If I was somebody else, I would feel bad about not sticking up for myself. But it has never been a question of sticking up for myself, not for me; it’s always been a question of getting the hell out of the situation as fast as I can. So when I finally get the key in the lock and it clicks—that welcome, comforting sound—I push open the door and prepare to flee.
As I open the door, Angelica says: “She’s the biggest slut this state has ever seen. A complete whore. A real—”
“Kayla.” His voice is quiet, and yet it cuts through the women’s tittering.
I turn, poking my head from the open doorway. He is stood at the end of the hallway, one hand at his side, the other fiddling with his toothpick. He looks at me, just at me, though I know that the club girls are doing everything in their power to make him look at them. I don’t even have to turn around to know that. It’s the same every day. Once, I watched three of them literally take off their pants when they heard he was passing through. It turns out some of them wear sexy shorts under their pants for that express purpose. I feel them behind me, a writhing mass of attention seekers.
“Yes?” I manage to say.
A few of the women make small gasping noises. It’s the first time some of them have heard me speak. Maybe they really did think I was simple.
Dante slips his toothpick into his leather jacket pocket and strides down the hallway to where I stand, standing over me. At once, I feel my heart begin to pound in my chest. He looks down at me with those jet-black eyes which make me think of faraway oceans, night-time oceans, dark and crashing waves.
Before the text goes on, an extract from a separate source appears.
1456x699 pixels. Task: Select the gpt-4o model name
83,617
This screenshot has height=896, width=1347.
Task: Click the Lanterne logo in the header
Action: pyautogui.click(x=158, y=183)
“Are you okay?” he asks, voice low, a voice just for me. Even if Angelica and her coterie lean in to listen.
“Yes.”
“Alright, then.”
He turns to leave, and then turns back and says, “Oh, Kayla?”
“Yes?”
Then he leans down and presses his lips against mine. I am caught off guard and for a few moments he’s just pressing there, firm and hard and present, but then I sink into the kiss. Despite myself, I sink into it. I feel my body responding, long-dormant pleasure centers waking up, flaring into life. He grabs my shoulders forcefully, lifting me off my feet a couple of inches. I open my mouth, and Dante opens his. Our tongues brush once, teasingly, and then he takes a step back, break
ing it off.
“Can I talk to you in my office for a moment?”
I am too stunned to say anything, so I just nod.
I close and lock my door, and then Dante and I walk down the hallway, away from Angelica and the other girls.
I don’t have to turn around and see their rage- and jealousy-filled eyes to know how they feel.
Chapter Eight
Kayla
We walk through the bar, past a few of Dante’s men, and into his office. The bar is open-plan, with tables and chairs scattered across one side, the other given over to a pool table and a long conference-style table where they sit for all-hands meetings. On the walls, photographs hang of dead or imprisoned club members, special events with all current members, and a few stock photos of Missouri. A few leather jackets have been pressed flat and laid in frames and hung up, too.